Erdoğan, Orta Doğu'yu Selçuklu örnekleriyle anlattı
Başbakan Recep Tayyip Erdoğan, ağustos ayı Millete Hizmet Yolu'nda konuşmasında Orta Doğu'da yaşananları, Selçuklu ve Osmanlı döneminden örnekler vererek anlattı. Başbakan Erdoğan, "Bölgede akan kandan, bölgedeki kaostan, husumetten, acıdan bizar hal
12 Yıl Önce Güncellendi
2013-08-31 16:30:33
Konuşmasının hemen başında, 30 Ağustos Zafer Bayramı'yla birlikte 26 Ağustos 1071 Malazgirt Savaşı'na değinen Erdoğan, "Büyük Selçuklu Sultanı Alparslan, 942 yıl önce 1071 yılında, Malazgirt Ovası'nda kazandığı büyük zaferle tarihin akışını değiştirmiş, bölgede yeni bir dönemin başlamasını sağlamıştır. Bugünlerde, bölgemizde yaşanan elim hadiselere ışık tutmak amacıyla Malazgirt Zaferimiz üzerinde biraz olsun durmak istiyorum." dedi.
Ardından, Alparslan döneminde, yani yaklaşık 950 yıl önce, içinde bulunulan coğrafyanın bugünkü gibi bir manzara arz ettiğini kaydeden Erdoğan, şöyle devam etti: "Burada, özellikle hatırlatmak istediğim husus şudur; Sultan Alparslan'ın, Sultan Melikşah'ın, Selahaddin Eyyubi'nin, Nurettin Zengi'nin, Sultan Kılıçarslan'ın orduları, dikkatinizi çekiyorum, sadece Türklerden oluşan ordular değillerdi.
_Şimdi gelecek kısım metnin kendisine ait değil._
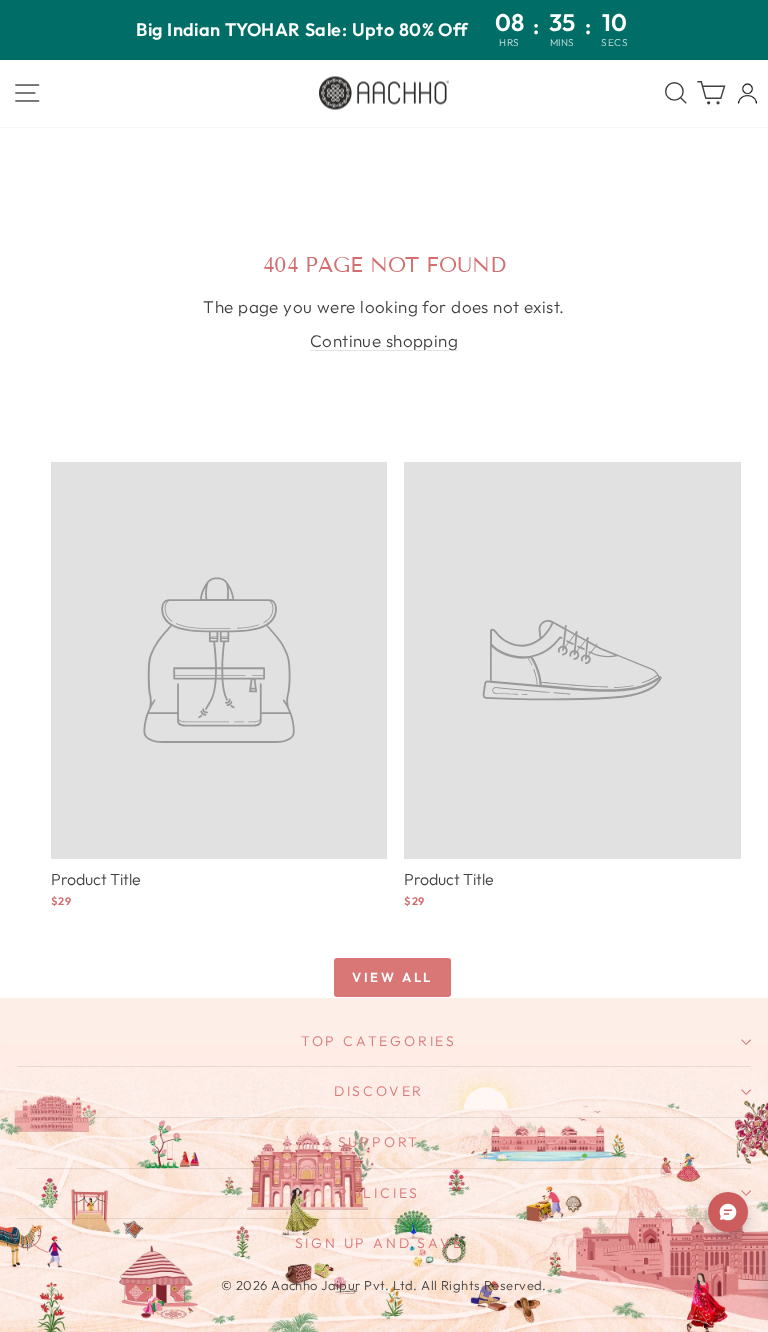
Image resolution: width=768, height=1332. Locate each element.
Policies (379, 1193)
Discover (379, 1091)
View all (392, 977)
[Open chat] (728, 1212)
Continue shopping (384, 340)
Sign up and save (379, 1243)
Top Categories (379, 1041)
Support (379, 1142)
Bu ordularda, evet Türkler vardı, Türk komutanlar vardı. Ama bu ordularda, en az Türkler kadar, kardeşleri olan Kürtler vardı, Araplar vardı, bölgenin diğer tüm halkları vardı. Bölgede akan kandan, bölgedeki kaostan, husumetten, acıdan bizar hale gelmiş her halk, Selçuklu Sancağı altında toplanmak suretiyle, nizamı ve huzuru tesis etmek için mücadele veriyordu. Bu coğrafyanın dağınık, zayıf, birbirine karşı husumet içindeki halkları, bir araya geldikçe güçleniyor, refah ve huzurlarını artırıyor, kardeşçe yaşıyor ve tarihin en büyük medeniyetlerini inşa ediyorlardı. Şunu biliniz ki dünya tarihinin en büyük medeniyetlerinden olan Endülüs Medeniyeti ve Osmanlı Medeniyeti, işte bu kaynaşmanın, dayanışmanın, birliğin, en önemlisi de kardeşliğin eseridir. Bu bölge ne zaman kucaklaştıysa, ne zaman birbirine kardeşçe muamele ettiyse, o zaman büyümüş ve büyük medeniyetler inşa etmiştir. Bu bölge ne zaman ki birbirine düşmüş, birbirine düşmanlık etmiş, kardeşinin kanını akıtmışsa, o zaman kaybetmiş, zayıflamış, çok büyük acılar yaşamış, çok ağır bedeller ödemiştir."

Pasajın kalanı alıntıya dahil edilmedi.